Lupita Nyong’o has never starred in a horror movie before Us, the Jordan Peele second horror feature since Get Out that, last week, passed $100 million worldwide at the box office. Nyong’o doesn’t just star in the film; it’s her first lead role which luxuriates in the dynamic that could have only been possible with Peele at the helm.

”I feel this dark cloud hanging over me,” Nyong’o as Adelaide Wilson says to her husband Gabe, played by Winston Duke. Her voice breaks, choked with emotion and foreboding. The Wilsons, along with their children, are on a family vacation and that night, their house is invaded by their scissors-wielding doppelgängers in red jumpsuits. Now meet Red, who is the self-appointed leader, the one whose vengeance against Adelaide has been incubating for years since they first met as children.

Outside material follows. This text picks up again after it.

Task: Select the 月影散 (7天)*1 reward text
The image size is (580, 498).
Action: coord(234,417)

Red, Adelaide’s doppleganger in Us.

To understand Adelaide’s taciturn personality is to delve into the scarring incident that came upon young Adelaide early in the film. At a Santa Cruz beach, she wandered off from her parents and into a maze of mirrors wherein she sees her replica – a girl in a slouchy Thriller t-shirt just like the one she’s wearing and it’s the first intriguing element the movie throws at us. Nyong’o, who plays Red and Adelaide, supremely keeps both characters apart in tone and motive. Adelaide, once relying on Gabe’s patriarchal assignment to be a protector, energetically shifts into the role herself, shepherding her terrorised family towards safety while Red is manic with eyes glazed with malevolence a la The Shining‘s Jack Torrance, a tortured character brought to life by Jack Nicholson.

More to the point, and in this Golden Age of horror, Red’s projection of black female villainy through Nyong’o is canonizing, kinetically satisfying and worthy of recognition. Although black women as villains in horror movies are still rare, the forthcoming Blumhouse movie Ma has Octavia Spencer gleefully terrorizing white teens, much as what Tony Todd did in the 1992 slasher film Candyman.

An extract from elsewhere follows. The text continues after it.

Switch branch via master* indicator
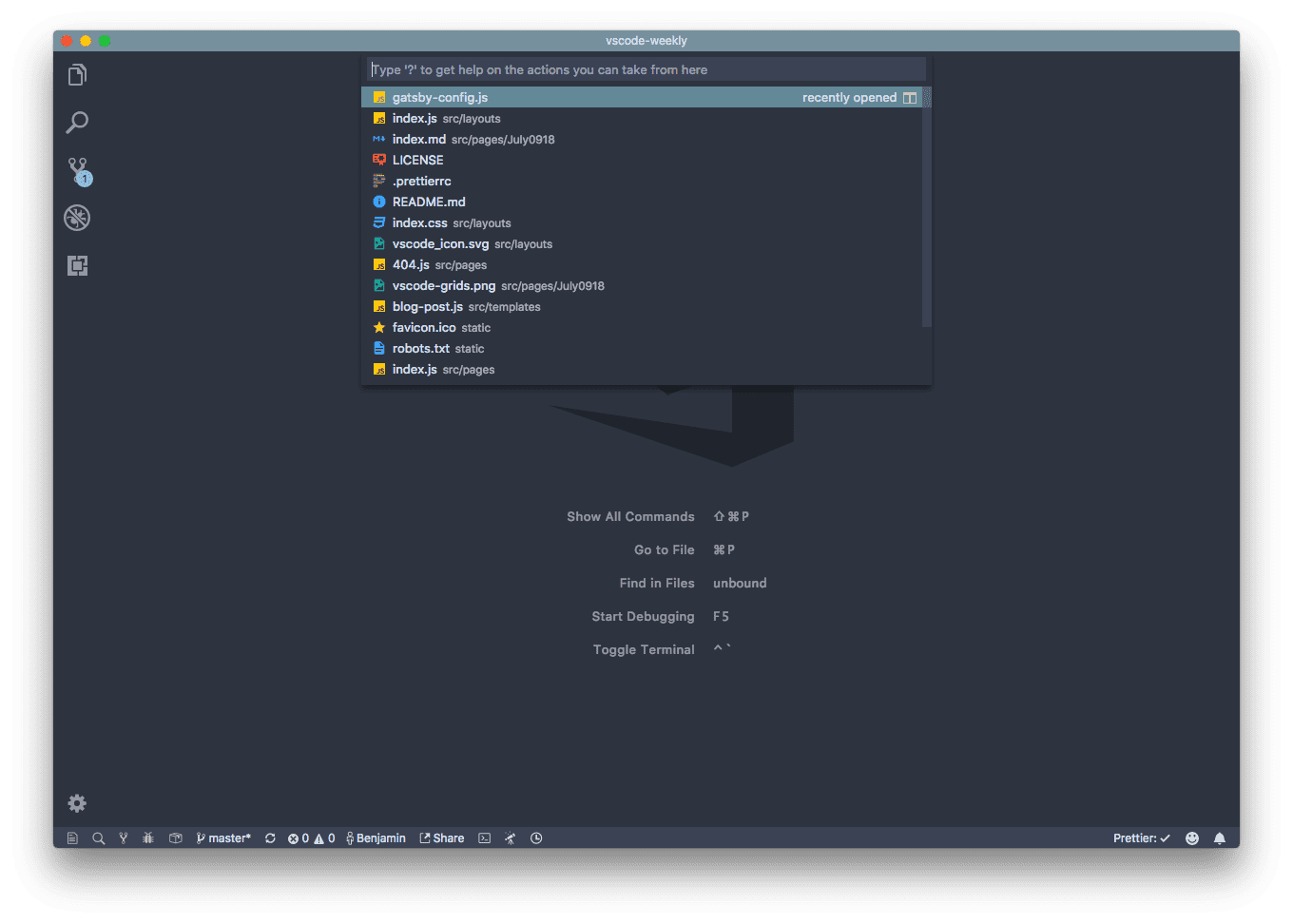This screenshot has height=924, width=1293. (x=224, y=838)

A marked difference in the shared phenotype between Red and Adelaide is Red’s voice strained, throaty, a device that carves more depth to her villainy. When she speaks, it’s as if her words are being funnelled through a rusty pipe. Nyong’o visceral portrayal of Red draws from a real-life vocal disability. “I was inspired by the condition spasmodic dysphonia, which is a condition that comes about from a trauma—sometimes emotional, sometimes physical—and it creates this spasming in your vocal cords that leads to an irregular flow of air,” Nyong’o told Variety at the Los Angeles premiere of Us. “So I studied that, I worked with an ear, nose, and throat doctor, a vocal therapist, and my dialect coach to try and make sure I could do it and do it safely. ’Cause I had two roles to play, I couldn’t afford to damage my voice.” 

Unfortunately, it has drawn criticism from those with the disability, who already face stigma. The scenes of Red and Adelaide were shot on different days, and seamlessly edited into a cohesive whole. The dualism of both characters is fraught with a complicated and painful history, which I won’t spoil, an even how Red originated too. That said, Nyong’o imbues the personality of Red with such urgent gravitas and dangerous composure that blends with the film’s intoxicating music score.

The film’s closing minutes features a face-off between Adelaide and Red, delicately framed by history and trauma. Nyong’o won for her first Oscar for the Steve McQueen 2013 vehicle 12 Years a Slave, and although the Academy routinely turn their nose down on horror movies, Nyong’o racks up an Oscar-worthy performance we will continue to talk about for years.